I find that a lot of people email me saying, “Oh, you have a dream job. You get paid to write music. I want to do that to. I don’t want to work. I just want to write music all day “. What they mean by that isn’t, “I want to get paid to write music “. They’re really saying “I don’t want to work “. This is really a job that you have to work at. Ask anyone who’s involved in any kind of creative profession; they work way more at their profession than they would at a day job. The hours I put in at the studio are way beyond what I would have at a nine-to-five job. These can be eighteen-hour work days, where you sleep under the desk to get things done. If you can accept that, then you can combine fun and work quite easily.

What have been some of the negative things you’ve experienced that made you feel like your music work was a full-time job?

I’m sure it’s nothing compared what others would face in their day jobs. I certainly don’t have to drive for an hour to an office and get shouted at by my boss that I don’t like, and then drive home for another hour to get screamed at by someone else. I don’t face that. But some negatives might be that I spend 24 hours working on some music, which gets rejected, and then I spend another 24 hours work on it, and it gets rejected again, so it’s another 24 hours of work. So now I’ve been awake for three days and things don’t make sense anymore, and all your MIDI notes start to look like ants across the screen. That happens with pretty much every game (laughs).

What are the criteria for you to accept a game project to score?

The biggest factor is scheduling. If you can’t fit it in, it’s best to say “no” to that. Otherwise, if you say “yes” (which I tend to do…), you may not be able to do a good job, due to time constraints, so your employers won’t receive the quality of music they’re paying for. Letting people down is something you don’t want to do.

Game and film composers play a part in the electronic music scene of today, since they use similar tools. But composers aren’t getting as much media attention as the DJs. Does the lack of fame for your work bother you?

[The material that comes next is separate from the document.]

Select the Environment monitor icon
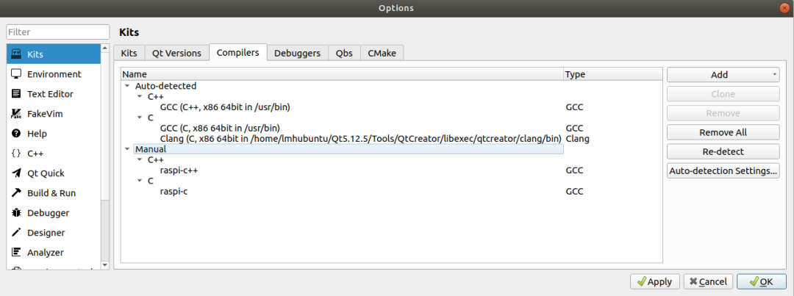Image resolution: width=794 pixels, height=296 pixels. coord(16,74)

No, not at all. We all wake up thankful that we get to do this for a living. There may be a lot of people out there that are making money from electronic music, but there are way more who make absolutely nothing. Writing music for video games as a living is a nice way to create a stable income from making music.

If you’re doing this for fame, then you’re doing it for the wrong reasons. I’d be writing music whether I’d be getting paid or not. It’s just this wonderful situation of luck that enables me to get paid. I’d hate to be under media scrutiny and have millions of followers who tweet me pictures of themselves all the time. I don’t know how you would escape that kind of stuff to find a creative space. A big DJ who earns millions of dollars year could have so many people around him telling him that he’s great. How are you going to get any objective feedback on your music? I think it’s all about the art in the end.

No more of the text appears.